Tanto a Igreja Romana como o Império Bizantino praticavam aquilo que se pode chamar de reformar sem parecer que se está a reformar. Quando a mudança é inevitável, ela é embalada como um retorno às origens ou uma melhor compreensão da tradição. A ruptura nunca é admitida como ruptura: é sempre "desenvolvimento orgânico", "crescimento na continuidade". No Império Bizantino, quando um imperador era incompetente, muitas vezes o sistema não colapsava. A máquina administrativa, a diplomacia refinada e o aparelho militar de defesa dos temas (províncias) garantiam a continuidade. A sucessão imperial podia ser turbulenta, mas o império em si era visto quase como uma entidade sagrada, que transcende a pessoa do imperador. Sabiam negociar, corromper, recuar taticamente, converter adversários, tudo para sobreviver.

No Vaticano, se um Papa fosse muito "revolucionário" ou muito "tímido", a Igreja encontrava meios de reequilibrar o sistema: através dos cardeais, dos sínodos, da pressão diplomática internacional, dos movimentos internos. A doutrina foi adaptada ao longo dos séculos (basta pensar na mudança de atitude em relação ao judaísmo, aos direitos humanos, à liberdade religiosa), mas sempre sob a aparência de continuidade doutrinal. A Igreja sabe usar tempo longo: prefere esperar décadas (ou séculos!) a fazer mudanças bruscas que poderiam provocar cismas. O Vaticano II foi apresentado como uma "volta às fontes" (ressourcement), não como uma ruptura moderna.

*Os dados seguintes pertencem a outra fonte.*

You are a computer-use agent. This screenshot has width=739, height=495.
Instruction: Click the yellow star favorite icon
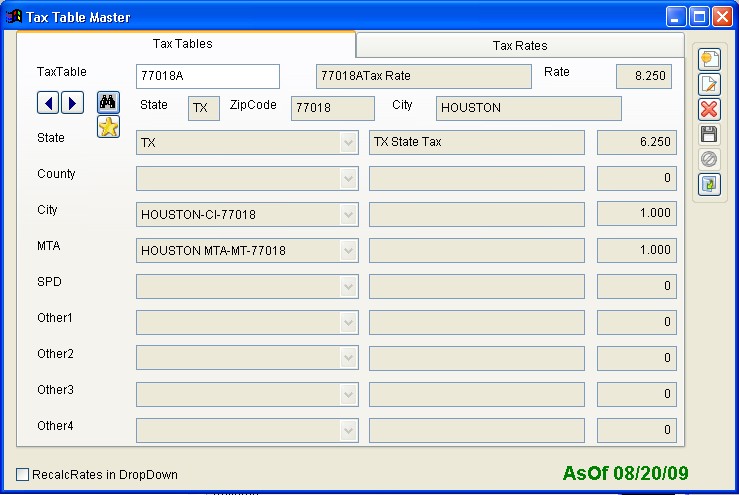click(108, 127)
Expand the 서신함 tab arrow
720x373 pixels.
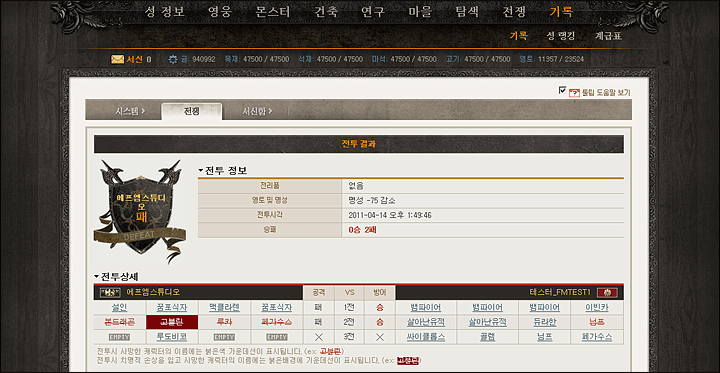270,111
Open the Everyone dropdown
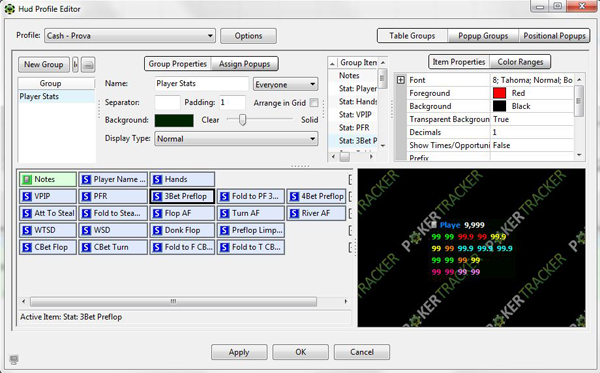Image resolution: width=600 pixels, height=373 pixels. point(285,84)
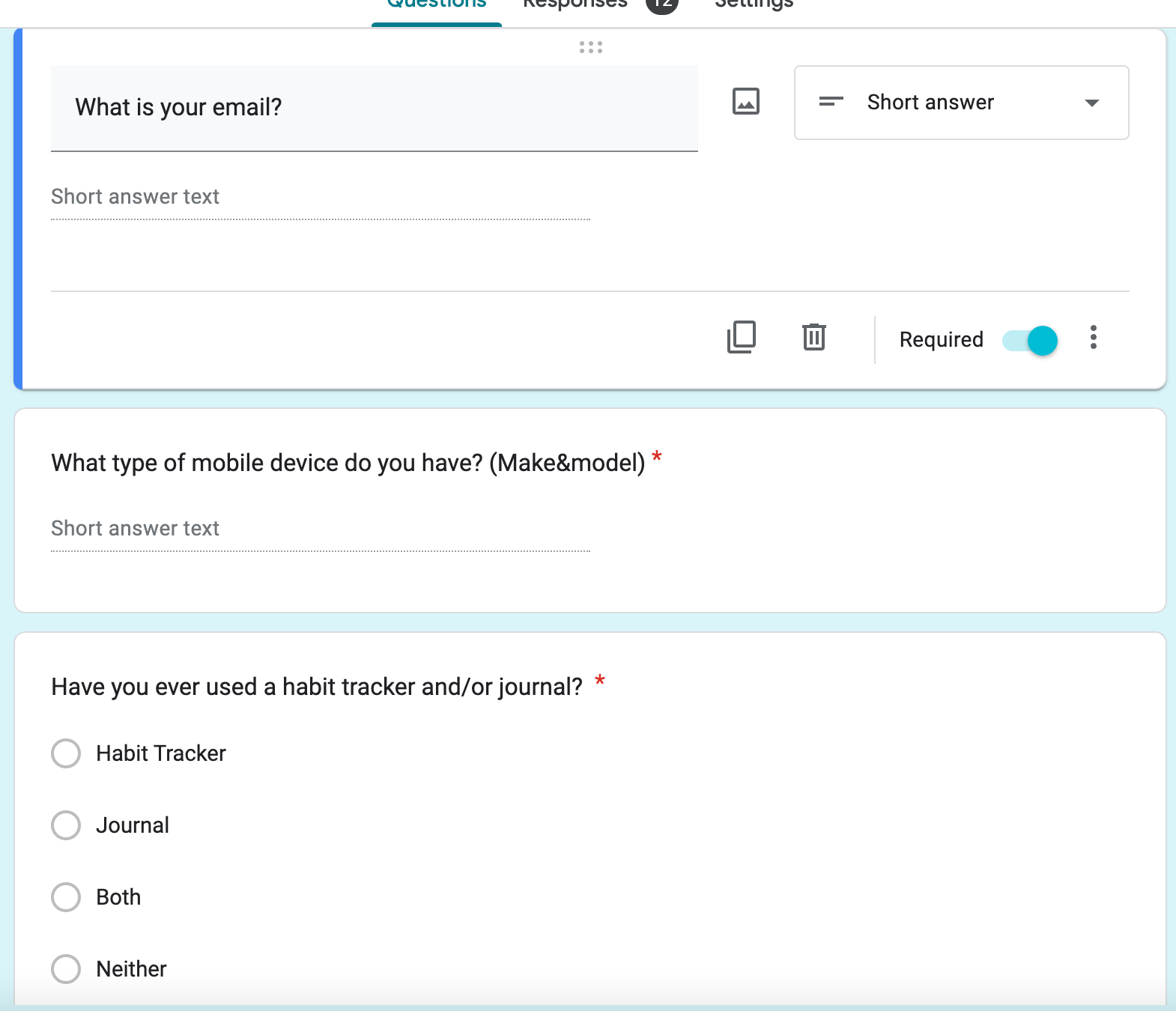Delete the email question

(x=813, y=337)
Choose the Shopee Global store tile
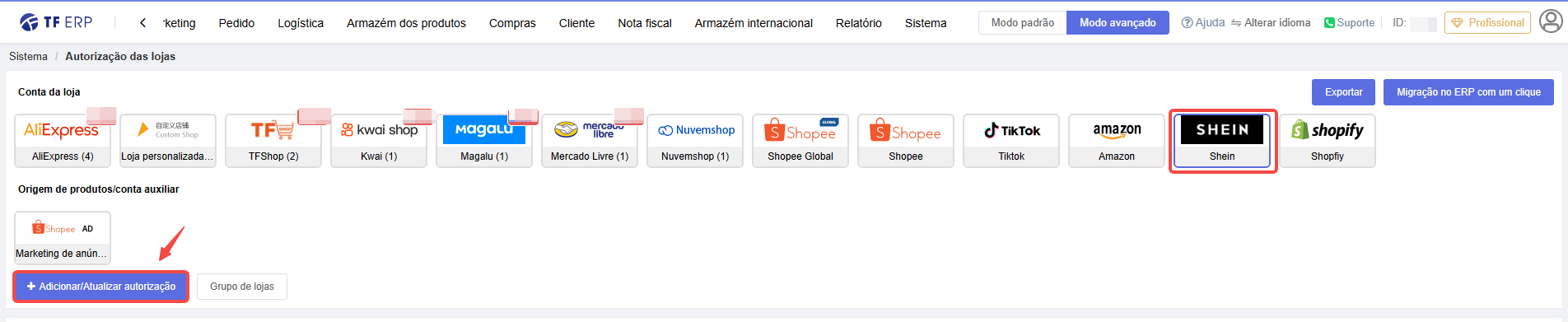1568x322 pixels. tap(800, 141)
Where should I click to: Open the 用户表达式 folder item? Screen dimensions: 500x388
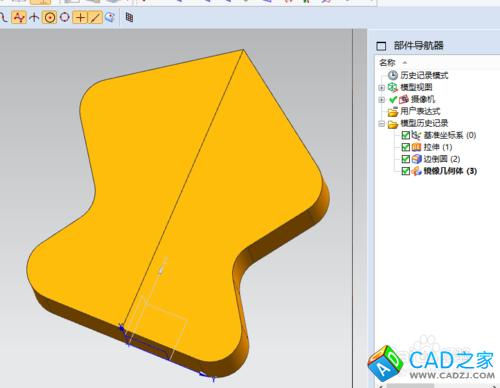(420, 111)
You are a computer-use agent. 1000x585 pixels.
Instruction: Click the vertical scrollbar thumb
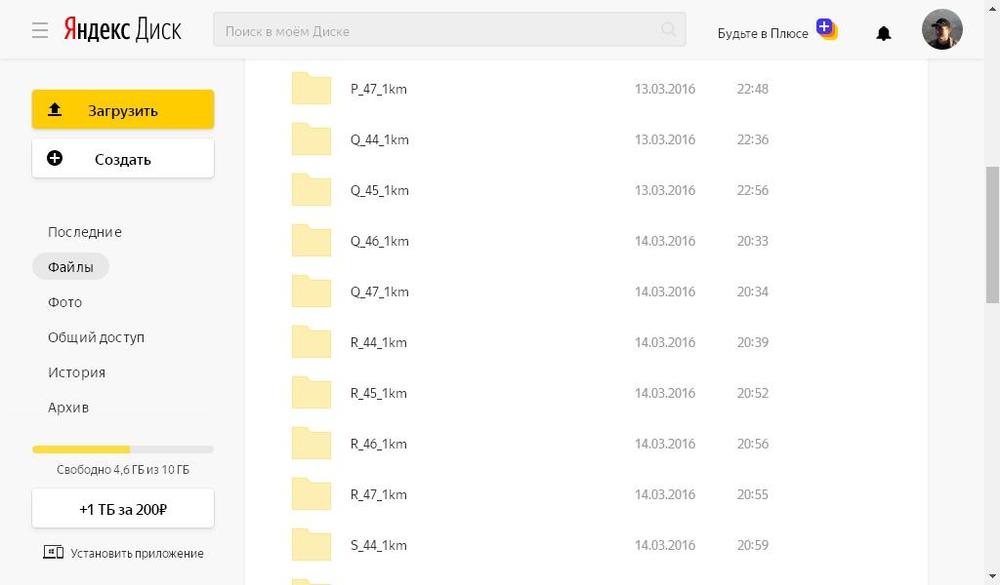click(992, 235)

Na Europa e na América do Norte, o número de padres e freiras caiu de forma dramática nas últimas décadas. A Igreja Romana não enfrenta a crise como "desespero". Em vez disso, reconfigura as paróquias: um único padre para várias igrejas, maior protagonismo de diáconos e leigos. Promove mais vocações no Sul Global (África, Ásia, América Latina), onde o catolicismo está em crescimento. Assim, a Igreja vai migrando o seu centro de gravidade discretamente, sem provocar rupturas nem pânicos. A Igreja Católica Romana não apresenta as reformas como concessões a pressões externas, mas como "purificações" internas, necessárias para ser mais fiel ao Evangelho. De novo: mudança sem aparência de ruptura. A relação com o Islão e outras religiões num mundo globalizado, o confronto direto seria suicida. A Igreja Católica pensa em séculos, não em décadas. Perder território momentaneamente não é problema: o que importa é a continuidade da missão, mesmo que tenha de mudar a forma.